In all the talk about Benedict’s comments on the use of condoms to avoid transmitting AIDS, the words use have been “ban.” “allow,” “permit,” etc, all referring to acts of the will.
But the Pope was not making an act of the will, he is not making a law, but expressing a judgment. Moral discourse is infected with nominalism and voluntarism, which regards the moral law as an act of the will (either of God or the hierarchy) rather than a judgment, an act of reason.
Catholics believe that the judgments of the official teachers in the Church are guided by the Holy Spirit, and are reliable, and indeed in certain cases infallible. But they are judgments, not acts of the will.
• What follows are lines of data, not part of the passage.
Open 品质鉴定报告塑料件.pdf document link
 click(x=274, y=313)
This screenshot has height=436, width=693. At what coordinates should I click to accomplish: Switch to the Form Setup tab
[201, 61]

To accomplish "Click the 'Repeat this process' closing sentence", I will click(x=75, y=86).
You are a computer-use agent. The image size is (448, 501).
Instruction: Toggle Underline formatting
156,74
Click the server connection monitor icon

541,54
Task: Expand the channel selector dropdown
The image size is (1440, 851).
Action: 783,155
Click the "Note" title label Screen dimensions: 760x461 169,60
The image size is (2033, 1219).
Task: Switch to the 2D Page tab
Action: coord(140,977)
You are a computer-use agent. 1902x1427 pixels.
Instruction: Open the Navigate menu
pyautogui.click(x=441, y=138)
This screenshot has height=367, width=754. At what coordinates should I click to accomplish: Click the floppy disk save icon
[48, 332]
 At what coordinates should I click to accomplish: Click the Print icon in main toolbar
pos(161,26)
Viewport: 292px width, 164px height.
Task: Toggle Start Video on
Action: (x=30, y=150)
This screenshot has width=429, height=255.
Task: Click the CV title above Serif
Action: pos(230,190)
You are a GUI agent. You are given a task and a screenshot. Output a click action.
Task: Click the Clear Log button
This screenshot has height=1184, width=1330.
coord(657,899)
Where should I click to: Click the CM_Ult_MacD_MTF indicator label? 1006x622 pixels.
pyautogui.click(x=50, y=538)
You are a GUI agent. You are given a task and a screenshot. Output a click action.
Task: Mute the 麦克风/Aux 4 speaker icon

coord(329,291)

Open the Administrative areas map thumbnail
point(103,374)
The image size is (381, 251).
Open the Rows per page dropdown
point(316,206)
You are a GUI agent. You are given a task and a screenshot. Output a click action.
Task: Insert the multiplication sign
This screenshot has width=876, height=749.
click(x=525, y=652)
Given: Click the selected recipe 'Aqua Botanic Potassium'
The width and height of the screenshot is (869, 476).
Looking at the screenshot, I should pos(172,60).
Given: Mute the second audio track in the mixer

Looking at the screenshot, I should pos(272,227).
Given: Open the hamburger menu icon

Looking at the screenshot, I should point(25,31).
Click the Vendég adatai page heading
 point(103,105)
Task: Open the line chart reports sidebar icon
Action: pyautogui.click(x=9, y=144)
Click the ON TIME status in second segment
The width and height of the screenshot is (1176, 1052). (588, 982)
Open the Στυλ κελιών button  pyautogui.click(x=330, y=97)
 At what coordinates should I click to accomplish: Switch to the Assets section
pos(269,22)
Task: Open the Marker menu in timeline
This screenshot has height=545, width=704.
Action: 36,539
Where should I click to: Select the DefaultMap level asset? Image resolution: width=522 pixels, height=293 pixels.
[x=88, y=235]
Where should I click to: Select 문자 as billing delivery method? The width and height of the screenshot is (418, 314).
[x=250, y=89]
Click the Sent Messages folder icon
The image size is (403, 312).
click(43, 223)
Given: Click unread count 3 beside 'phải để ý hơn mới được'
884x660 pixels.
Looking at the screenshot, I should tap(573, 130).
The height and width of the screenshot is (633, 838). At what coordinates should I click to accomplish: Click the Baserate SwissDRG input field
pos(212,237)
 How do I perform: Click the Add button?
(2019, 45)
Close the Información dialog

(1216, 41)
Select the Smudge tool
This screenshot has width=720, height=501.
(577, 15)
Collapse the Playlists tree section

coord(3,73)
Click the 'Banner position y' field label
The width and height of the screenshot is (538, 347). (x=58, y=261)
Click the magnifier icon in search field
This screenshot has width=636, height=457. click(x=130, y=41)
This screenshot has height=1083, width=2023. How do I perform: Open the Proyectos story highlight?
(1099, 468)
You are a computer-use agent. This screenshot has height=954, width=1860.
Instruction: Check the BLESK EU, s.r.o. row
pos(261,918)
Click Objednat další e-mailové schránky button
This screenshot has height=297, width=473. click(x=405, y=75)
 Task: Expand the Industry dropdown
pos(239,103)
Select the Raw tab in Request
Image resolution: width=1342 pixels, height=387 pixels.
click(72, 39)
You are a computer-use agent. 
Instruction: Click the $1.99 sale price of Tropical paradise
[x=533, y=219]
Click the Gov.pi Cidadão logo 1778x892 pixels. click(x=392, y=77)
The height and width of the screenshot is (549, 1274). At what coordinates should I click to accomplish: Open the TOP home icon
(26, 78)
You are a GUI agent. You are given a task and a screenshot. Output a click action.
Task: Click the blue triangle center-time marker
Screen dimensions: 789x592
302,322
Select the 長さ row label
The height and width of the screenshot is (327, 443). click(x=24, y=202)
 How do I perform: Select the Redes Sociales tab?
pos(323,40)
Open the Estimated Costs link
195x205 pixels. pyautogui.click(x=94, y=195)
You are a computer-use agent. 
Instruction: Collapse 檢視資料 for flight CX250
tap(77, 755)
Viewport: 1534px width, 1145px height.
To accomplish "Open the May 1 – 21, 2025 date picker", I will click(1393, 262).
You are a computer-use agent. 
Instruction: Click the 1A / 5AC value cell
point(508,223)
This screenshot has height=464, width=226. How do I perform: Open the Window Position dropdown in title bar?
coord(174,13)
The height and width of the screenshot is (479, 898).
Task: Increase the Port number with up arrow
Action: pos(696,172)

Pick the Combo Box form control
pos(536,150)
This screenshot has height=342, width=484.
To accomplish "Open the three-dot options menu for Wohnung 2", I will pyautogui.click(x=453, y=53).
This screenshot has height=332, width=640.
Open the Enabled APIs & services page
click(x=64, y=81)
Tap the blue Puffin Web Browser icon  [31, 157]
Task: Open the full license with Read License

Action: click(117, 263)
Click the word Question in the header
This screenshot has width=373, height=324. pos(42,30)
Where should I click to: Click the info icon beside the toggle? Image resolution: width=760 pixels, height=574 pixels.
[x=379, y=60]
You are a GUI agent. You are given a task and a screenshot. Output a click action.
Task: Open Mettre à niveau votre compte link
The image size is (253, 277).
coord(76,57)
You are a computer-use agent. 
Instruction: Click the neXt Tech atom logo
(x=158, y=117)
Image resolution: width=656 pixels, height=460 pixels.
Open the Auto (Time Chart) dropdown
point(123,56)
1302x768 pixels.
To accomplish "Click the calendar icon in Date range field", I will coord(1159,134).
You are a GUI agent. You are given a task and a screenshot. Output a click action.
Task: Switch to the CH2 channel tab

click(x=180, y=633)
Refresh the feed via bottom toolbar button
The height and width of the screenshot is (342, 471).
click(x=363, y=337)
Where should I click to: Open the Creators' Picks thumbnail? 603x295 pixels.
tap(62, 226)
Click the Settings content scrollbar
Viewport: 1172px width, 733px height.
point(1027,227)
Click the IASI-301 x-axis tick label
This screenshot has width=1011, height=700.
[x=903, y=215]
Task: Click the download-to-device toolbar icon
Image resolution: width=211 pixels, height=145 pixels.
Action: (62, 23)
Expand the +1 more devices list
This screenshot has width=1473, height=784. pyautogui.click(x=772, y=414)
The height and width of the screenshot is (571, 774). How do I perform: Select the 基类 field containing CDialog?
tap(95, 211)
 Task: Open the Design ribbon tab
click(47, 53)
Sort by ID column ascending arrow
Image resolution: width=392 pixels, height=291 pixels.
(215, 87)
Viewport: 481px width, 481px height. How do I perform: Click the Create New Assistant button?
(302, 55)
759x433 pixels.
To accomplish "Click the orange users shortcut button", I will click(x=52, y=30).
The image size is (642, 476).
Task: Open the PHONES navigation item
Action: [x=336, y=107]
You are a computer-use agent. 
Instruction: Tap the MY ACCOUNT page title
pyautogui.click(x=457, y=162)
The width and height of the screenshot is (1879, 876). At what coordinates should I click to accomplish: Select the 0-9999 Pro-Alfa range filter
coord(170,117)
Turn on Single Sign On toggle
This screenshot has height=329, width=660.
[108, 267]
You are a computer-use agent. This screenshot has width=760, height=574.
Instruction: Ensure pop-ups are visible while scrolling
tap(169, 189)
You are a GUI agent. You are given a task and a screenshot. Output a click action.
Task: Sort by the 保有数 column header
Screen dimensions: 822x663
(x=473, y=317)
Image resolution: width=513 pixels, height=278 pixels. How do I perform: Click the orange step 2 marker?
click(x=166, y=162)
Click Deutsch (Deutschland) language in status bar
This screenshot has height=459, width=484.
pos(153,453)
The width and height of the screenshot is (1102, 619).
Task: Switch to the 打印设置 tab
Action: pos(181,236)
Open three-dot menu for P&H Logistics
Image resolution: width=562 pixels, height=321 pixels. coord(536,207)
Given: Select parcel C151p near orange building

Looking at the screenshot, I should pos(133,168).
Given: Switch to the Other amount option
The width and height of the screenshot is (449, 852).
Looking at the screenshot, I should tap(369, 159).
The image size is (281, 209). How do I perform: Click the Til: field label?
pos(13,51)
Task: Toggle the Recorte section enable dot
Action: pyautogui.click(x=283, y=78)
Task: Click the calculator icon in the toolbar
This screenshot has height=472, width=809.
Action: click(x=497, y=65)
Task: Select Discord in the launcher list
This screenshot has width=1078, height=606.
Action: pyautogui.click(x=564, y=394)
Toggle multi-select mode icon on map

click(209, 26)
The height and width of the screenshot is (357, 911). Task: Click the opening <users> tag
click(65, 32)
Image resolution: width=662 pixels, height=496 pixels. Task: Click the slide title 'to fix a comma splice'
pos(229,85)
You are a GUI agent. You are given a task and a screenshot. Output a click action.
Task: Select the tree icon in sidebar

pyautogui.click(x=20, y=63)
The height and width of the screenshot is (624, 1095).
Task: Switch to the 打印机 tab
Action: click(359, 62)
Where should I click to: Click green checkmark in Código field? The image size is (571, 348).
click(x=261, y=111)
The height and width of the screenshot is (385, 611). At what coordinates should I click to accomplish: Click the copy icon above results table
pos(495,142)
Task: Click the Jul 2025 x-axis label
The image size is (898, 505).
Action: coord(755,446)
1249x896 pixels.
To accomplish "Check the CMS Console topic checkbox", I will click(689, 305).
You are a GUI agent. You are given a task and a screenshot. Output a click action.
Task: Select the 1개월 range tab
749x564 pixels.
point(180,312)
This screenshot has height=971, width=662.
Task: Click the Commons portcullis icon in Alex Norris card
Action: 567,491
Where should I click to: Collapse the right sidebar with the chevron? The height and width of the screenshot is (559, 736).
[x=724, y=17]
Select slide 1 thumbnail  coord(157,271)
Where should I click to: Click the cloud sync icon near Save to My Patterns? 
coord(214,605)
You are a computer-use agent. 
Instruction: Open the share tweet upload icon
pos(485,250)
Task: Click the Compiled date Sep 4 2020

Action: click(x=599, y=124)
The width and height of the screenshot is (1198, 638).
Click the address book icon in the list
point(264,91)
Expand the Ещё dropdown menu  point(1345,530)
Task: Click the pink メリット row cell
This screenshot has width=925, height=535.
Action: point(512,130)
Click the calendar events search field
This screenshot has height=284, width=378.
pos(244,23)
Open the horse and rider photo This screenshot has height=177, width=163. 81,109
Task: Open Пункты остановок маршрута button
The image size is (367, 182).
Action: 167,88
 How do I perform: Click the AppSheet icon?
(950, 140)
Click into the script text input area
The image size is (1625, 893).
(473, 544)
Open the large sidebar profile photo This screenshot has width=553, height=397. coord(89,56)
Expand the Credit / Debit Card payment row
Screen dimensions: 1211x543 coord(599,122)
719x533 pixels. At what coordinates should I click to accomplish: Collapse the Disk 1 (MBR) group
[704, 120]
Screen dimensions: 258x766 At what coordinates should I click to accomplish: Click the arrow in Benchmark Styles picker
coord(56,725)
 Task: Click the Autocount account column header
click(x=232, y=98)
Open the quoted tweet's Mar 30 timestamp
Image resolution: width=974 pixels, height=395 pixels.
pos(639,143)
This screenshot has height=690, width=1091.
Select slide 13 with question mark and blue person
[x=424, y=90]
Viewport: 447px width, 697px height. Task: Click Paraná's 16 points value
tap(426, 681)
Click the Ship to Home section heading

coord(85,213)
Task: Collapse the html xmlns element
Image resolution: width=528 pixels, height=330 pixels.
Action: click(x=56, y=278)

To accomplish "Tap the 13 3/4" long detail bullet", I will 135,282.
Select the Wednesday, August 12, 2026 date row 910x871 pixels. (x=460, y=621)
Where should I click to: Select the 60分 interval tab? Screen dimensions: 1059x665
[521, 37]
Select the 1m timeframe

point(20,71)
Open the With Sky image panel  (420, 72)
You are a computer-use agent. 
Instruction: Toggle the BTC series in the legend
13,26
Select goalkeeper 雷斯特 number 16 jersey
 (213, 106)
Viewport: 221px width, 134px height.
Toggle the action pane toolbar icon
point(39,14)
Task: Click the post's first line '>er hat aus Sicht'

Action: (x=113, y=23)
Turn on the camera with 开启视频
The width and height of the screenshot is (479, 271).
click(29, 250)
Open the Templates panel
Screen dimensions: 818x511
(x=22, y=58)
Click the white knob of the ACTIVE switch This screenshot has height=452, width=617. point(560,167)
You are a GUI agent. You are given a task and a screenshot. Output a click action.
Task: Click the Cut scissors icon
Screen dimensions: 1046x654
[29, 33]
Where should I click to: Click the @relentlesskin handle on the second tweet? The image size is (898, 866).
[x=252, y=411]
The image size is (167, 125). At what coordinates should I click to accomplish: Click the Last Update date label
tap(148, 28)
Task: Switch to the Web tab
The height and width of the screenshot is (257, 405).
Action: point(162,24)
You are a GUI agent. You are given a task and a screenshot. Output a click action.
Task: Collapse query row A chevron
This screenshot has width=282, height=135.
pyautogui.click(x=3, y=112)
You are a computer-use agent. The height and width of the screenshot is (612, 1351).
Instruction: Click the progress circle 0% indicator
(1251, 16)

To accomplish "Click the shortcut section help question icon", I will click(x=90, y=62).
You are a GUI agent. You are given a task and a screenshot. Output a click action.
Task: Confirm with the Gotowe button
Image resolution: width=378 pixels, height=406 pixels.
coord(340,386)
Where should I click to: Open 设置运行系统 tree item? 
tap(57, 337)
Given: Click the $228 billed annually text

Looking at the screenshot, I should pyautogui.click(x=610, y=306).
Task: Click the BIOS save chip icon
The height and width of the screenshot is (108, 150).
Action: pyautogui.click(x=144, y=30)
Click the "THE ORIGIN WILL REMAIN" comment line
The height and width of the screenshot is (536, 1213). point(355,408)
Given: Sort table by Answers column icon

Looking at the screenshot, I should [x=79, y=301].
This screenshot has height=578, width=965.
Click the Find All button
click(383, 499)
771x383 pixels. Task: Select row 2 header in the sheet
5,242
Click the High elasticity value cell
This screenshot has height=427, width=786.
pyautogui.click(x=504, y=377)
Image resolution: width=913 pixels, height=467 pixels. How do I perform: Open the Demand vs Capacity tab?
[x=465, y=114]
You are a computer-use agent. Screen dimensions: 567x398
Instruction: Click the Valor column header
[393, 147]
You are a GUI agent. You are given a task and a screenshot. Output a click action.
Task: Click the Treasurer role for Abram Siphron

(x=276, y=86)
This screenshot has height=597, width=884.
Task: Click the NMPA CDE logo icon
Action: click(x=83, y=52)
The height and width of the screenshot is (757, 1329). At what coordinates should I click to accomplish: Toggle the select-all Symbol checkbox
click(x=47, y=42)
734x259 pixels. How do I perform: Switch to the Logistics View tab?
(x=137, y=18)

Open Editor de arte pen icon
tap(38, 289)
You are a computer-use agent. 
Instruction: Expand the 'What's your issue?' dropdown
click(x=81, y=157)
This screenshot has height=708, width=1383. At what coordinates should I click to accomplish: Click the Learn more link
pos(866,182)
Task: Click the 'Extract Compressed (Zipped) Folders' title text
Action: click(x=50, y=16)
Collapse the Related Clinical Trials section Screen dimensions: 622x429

In any case the scope of the Church’s teaching on contraception applies to married couples, no one else. As Martin Rhonheimer, a priest of Opus Dei who teaches at the Opus Dei university in Rome, explained:
The teaching of the Church is not about condoms or similar physical or chemical devices, but about marital love and the essentially marital meaning of human sexuality. It affirms that, if married people have a serious reason not to have children, they should modify their sexual behaviour by at least periodic abstinence from sexual acts. To avoid destroying both the unitive and the procreative meaning of sexual acts and therefore the fullness of mutual self-giving, they must not prevent the sexual act from being fertile while carrying on having sex.
But what of promiscuous people, sexually active homosexuals, and prostitutes? What the Catholic Church teaches them is simply that they should not be promiscuous, but faithful to one single sexual partner; that prostitution is a behaviour which gravely violates human dignity, mainly the dignity of the woman, and therefore should not be engaged in; and that homosexuals, as all other people, are children of God and loved by him as everybody else is, but that they should live in continence like any other unmarried person.
But if they ignore this teaching, and are at risk from HIV, should they use condoms to prevent infection? The moral norm condemning contraception as intrinsically evil does not apply to these cases. Nor can there be church teaching about this; it would be simply nonsensical to establish moral norms for intrinsically immoral types of behaviour. Should the Church teach that a rapist must never use a condom because otherwise he would additionally to the sin of rape fail to respect mutual and complete personal self-giving and thus violate the Sixth Commandment? Of course not.
Whatever one thinks of the magisterium’s judgment on contraception, it simply does not apply to sex outside of marriage.